Start of TEXT EXCERPT

Deepcrawl is now Lumar. Read more.
DeepcrawlはLumarになりました。 詳細はこちら

Comparing a Test Website To a Live Website

You can crawl your staging or test environment and compare it to your live website to see how they are different.

This can help you test a version of your website or part of your website before you release it to the live environment and check new site wide additions such as canonical tags, social tags or page pagination implementation etc.

Please note: Differences in data between the test and live sites are likely to have an impact on the results of any comparison crawls. Your test site may not contain all elements from your live site, or may have different meta data which affects how pages are reported, such as a site-wide ‘noindex’ tag.

Here’s how to get started:
 

Test Website Settings

1. Set up a new project and run a crawl of your live site (don’t enter your test site details yet).
2. Once the crawl completes, return to ‘Advanced Settings’ in step 4 of the project setup and enter your test site details in the ‘Test Site Domain and Custom DNS’ section. The ‘Use the test site with this crawl’ setting will be pre-checked. If your test site is protected by a basic auth username and password, you can add these to Test Site Basic Authentication settings.

Compare a test website to a live site - Test website settings3. Make sure that your project is set up to compare the crawl results to the last crawl.

Compare a test website to a live site in Lumar - Compare results to last crawl
4. Run the crawl again to start crawling your test site, which will be compared to the previous crawl of the live site.
 

Robots Overwrite

Test site environments sometimes have a robots restriction in place to stop undesired traffic or crawling activity.

The most common type of restriction is to block the entire test site using the Robots Disallow directive in the robots.txt file, which stops crawlers from crawling the site.

Lumar has a Robots Overwrite feature that allows you to input a different Robots rules to override these restrictions, and ensure that the URLs are not reported as Disallowed.

To set this up, head to Robots Overwrite in Advanced Settings and enter the robots.txt content you would like to use for the crawl. This could be a copy of the robots.txt from your live site, or an ‘Allow all’. e.g.

End of TEXT EXCERPT
Start of INFORMATION PROVIDED

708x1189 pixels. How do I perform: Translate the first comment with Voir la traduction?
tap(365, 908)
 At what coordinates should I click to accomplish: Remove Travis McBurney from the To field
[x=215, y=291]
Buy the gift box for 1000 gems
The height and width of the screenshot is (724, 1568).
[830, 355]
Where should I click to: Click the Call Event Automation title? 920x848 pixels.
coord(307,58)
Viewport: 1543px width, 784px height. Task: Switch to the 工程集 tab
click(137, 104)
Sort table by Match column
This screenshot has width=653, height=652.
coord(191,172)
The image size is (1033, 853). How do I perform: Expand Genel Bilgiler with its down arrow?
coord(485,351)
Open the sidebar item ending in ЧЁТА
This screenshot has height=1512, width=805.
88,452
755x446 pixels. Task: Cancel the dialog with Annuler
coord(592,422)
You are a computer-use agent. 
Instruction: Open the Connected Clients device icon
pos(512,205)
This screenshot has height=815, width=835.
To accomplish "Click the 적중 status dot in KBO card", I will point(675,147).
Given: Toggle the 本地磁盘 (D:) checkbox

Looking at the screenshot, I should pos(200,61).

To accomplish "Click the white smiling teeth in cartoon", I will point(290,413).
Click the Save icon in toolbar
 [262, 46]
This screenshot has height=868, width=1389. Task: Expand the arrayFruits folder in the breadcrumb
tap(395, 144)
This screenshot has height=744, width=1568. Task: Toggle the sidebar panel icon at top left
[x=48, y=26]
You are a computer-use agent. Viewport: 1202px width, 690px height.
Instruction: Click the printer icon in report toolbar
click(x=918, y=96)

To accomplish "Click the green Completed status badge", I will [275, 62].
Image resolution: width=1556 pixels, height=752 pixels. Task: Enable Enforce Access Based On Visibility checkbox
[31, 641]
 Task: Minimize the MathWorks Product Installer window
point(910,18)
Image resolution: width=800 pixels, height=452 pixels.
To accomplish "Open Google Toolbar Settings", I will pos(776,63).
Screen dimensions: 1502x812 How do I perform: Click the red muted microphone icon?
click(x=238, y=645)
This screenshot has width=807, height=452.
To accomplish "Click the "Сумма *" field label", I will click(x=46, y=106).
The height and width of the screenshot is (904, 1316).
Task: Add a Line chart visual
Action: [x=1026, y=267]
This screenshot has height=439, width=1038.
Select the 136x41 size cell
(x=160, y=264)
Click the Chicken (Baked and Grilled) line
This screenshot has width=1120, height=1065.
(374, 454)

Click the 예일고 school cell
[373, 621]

End of INFORMATION PROVIDED

Carry on the guide to comparing a test website with a live website, starting right after its last line. These entries were taken from a separate source.

User-agent: *
Allow: /

Compare a test website to a live site in Lumar - Robots overwrite
 

Test site blocked from public access?

Your staging environment may be blocked from public access which can prevent it from being crawled by Lumar. You can ask the server administrators to whitelist the IP addresses that Lumar uses to crawl. Please ensure they whitelist both 52.5.118.182 and 52.86.188.211.

Compare a test website with a live site in Lumar - IP whitelisting
 

Test sites without public DNS records

Sometimes test site environment domains are only configured with DNS records within the company network and they will not work externally.

You can add custom DNS settings into the ‘Test Site Domain and Custom DNS’ section, under ‘Test Settings’ in ‘Advanced Settings’.

Compare a test website to a live site in Lumar - Sites without public DNS records

For further reading on using Lumar to compare a test website to a live website, check out Glenn Gabe’s Search Engine Land article: 5 Ways To Crawl A Staging Server Before Important Site Changes Go Live (To Save SEO).

Avatar image for Adam Gent
Adam Gent

Product Manager & SEO Professional

Search Engine Optimization (SEO) professional with over 8 years’ experience in the search marketing industry. I have worked with a range of client campaigns over the years, from small and medium-sized enterprises to FTSE 100 global high-street brands.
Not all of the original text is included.